Le Québec présente un projet de loi interdisant les symboles religieux

Le Québec présente un projet de loi interdisant les symboles religieux

Les critiques signalent que le projet de loi 21 discrimine les femmes musulmanes.

 

Un projet de loi déposé jeudi interdisant à de nombreux fonctionnaires québécois de porter des symboles religieux transformera les musulmans et les autres minorités religieuses en «citoyens de seconde classe», affirme le Conseil national des musulmans canadiens (NCCM).

Adopté par le gouvernement de la Coalition Avenir de Québec (CAQ), le projet de loi 21 concerne des fonctionnaires occupant des postes d'autorité, notamment des enseignants, des administrateurs d'école, des avocats de la Couronne, des policiers et des gardiens de prison.

Ces symboles incluent le hijab, le turban et la yarmulke.

Le gouvernement a déclaré que le projet de loi était censé être laïque, mais le NCCM a déclaré que la réalité est que la CAQ cible les musulmans.

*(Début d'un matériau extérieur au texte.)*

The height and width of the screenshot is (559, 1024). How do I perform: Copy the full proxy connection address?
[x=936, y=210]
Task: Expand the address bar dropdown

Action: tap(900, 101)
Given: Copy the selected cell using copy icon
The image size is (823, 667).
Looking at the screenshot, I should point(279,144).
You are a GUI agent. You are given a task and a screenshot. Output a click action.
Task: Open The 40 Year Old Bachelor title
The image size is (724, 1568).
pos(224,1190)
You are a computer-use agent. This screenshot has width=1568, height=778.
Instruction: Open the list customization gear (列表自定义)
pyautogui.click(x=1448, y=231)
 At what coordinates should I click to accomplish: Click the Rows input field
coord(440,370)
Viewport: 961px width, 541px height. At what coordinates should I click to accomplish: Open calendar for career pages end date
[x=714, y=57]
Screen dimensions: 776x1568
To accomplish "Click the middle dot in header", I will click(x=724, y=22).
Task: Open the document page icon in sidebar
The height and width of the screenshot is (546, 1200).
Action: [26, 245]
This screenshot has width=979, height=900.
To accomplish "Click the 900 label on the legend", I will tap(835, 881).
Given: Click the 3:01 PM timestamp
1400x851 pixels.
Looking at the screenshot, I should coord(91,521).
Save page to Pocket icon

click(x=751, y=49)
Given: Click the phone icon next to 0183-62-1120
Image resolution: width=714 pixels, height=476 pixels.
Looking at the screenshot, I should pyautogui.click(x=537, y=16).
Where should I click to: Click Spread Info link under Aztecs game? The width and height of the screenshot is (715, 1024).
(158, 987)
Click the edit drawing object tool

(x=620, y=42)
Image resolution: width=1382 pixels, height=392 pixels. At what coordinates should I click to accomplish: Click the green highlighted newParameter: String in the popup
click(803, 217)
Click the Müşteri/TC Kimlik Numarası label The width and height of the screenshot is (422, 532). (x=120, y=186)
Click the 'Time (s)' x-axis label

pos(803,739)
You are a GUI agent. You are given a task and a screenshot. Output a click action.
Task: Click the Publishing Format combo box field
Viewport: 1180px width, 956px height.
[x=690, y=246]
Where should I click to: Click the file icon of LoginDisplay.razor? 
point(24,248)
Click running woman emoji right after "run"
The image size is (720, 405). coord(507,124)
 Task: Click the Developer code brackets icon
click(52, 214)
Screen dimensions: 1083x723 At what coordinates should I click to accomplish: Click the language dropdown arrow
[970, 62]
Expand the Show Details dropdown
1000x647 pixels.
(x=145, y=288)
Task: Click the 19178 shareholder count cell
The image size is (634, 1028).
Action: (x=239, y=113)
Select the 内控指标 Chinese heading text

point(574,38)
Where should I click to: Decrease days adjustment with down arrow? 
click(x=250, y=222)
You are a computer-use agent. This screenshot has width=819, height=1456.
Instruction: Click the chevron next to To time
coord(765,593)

«Sous le prétexte de laïcité, cette loi interdit de porter le hijab dans la fonction publique québécoise, étant donné le nombre écrasant de femmes musulmanes touchées», a déclaré dans un communiqué le directeur général du NCCM, Ihsaan Gardee.

Le projet de loi 21 a d'autres critiques, y compris le premier ministre Justin Trudeau.

"Il est impensable pour moi que dans une société libre, nous légitimerions la discrimination à l'encontre des citoyens sur la base de leur religion", a-t-il déclaré jeudi.

De plus, la Commission scolaire English-Montréal a déclaré ne pas appliquer la loi, mais plutôt permettre aux enseignants de porter des symboles religieux au travail.

C'est la quatrième fois que les gouvernements québécois successifs tentent de faire adopter ce projet de loi.

Le gouvernement libéral précédent avait présenté un projet de loi sur la neutralité religieuse toujours bloqué en raison de contestations judiciaires.

Cependant, le premier ministre du Québec, François Legault, a inclus dans le projet de loi 21 une clause «nonobstant» qui protège celle-ci des contestations judiciaires en vertu de la Charte canadienne des droits.

«L’utilisation par le gouvernement de la CAQ de la clause nonobstant est un aveu tacite que ce projet de loi ne serait pas conforme à la Constitution», a déclaré Gardee. "L’équipe juridique du NCCM entreprend un examen minutieux du projet de loi afin de déterminer les options existantes pour contester cette législation discriminatoire."

Le projet de loi est maintenant soumis à un comité législatif pour examen. Il sera ensuite présenté à nouveau, et le gouvernement souhaite que le projet de loi soit adopté d'ici la mi-juin.